**TASK GOAL:**
Collect each line from the entries below that contains the string "button", and copy every such line in full.

[BEGIN RECORDS FOR THE TASK]

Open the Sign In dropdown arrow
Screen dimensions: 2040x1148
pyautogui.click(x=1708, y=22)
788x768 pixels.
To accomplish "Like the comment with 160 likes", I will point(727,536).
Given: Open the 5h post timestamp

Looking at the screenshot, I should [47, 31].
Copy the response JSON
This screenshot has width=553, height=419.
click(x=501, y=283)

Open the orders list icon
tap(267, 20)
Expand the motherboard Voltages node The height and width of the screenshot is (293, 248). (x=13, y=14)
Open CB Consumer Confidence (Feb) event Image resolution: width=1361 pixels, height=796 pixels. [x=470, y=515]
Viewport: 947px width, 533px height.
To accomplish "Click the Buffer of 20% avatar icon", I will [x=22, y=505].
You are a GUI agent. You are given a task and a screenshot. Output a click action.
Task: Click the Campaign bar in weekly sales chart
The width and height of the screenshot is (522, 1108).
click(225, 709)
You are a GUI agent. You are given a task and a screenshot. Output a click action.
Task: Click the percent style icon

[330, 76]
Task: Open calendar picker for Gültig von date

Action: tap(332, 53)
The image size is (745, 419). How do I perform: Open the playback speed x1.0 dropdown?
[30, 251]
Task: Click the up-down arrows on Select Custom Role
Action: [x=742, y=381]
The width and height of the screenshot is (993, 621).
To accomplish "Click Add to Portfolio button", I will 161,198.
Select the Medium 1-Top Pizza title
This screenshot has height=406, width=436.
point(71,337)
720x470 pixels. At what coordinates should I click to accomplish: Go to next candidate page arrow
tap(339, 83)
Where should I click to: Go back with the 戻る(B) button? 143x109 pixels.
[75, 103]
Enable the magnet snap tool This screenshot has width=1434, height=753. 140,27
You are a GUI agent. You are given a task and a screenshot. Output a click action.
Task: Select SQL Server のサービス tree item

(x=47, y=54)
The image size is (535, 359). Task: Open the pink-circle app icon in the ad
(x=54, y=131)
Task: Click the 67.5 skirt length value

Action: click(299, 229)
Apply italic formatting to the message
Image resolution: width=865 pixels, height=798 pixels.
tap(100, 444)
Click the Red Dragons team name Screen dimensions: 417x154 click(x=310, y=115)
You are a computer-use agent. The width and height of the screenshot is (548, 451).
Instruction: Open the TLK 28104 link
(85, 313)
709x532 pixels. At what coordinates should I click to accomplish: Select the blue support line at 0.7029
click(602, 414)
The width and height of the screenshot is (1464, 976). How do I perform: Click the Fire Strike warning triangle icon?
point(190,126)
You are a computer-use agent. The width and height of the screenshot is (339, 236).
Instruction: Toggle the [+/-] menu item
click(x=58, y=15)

[END RECORDS FOR THE TASK]

**EXERCISE ANSWER:**
To accomplish "Click Add to Portfolio button", I will 161,198.
Where should I click to: Go back with the 戻る(B) button? 143x109 pixels.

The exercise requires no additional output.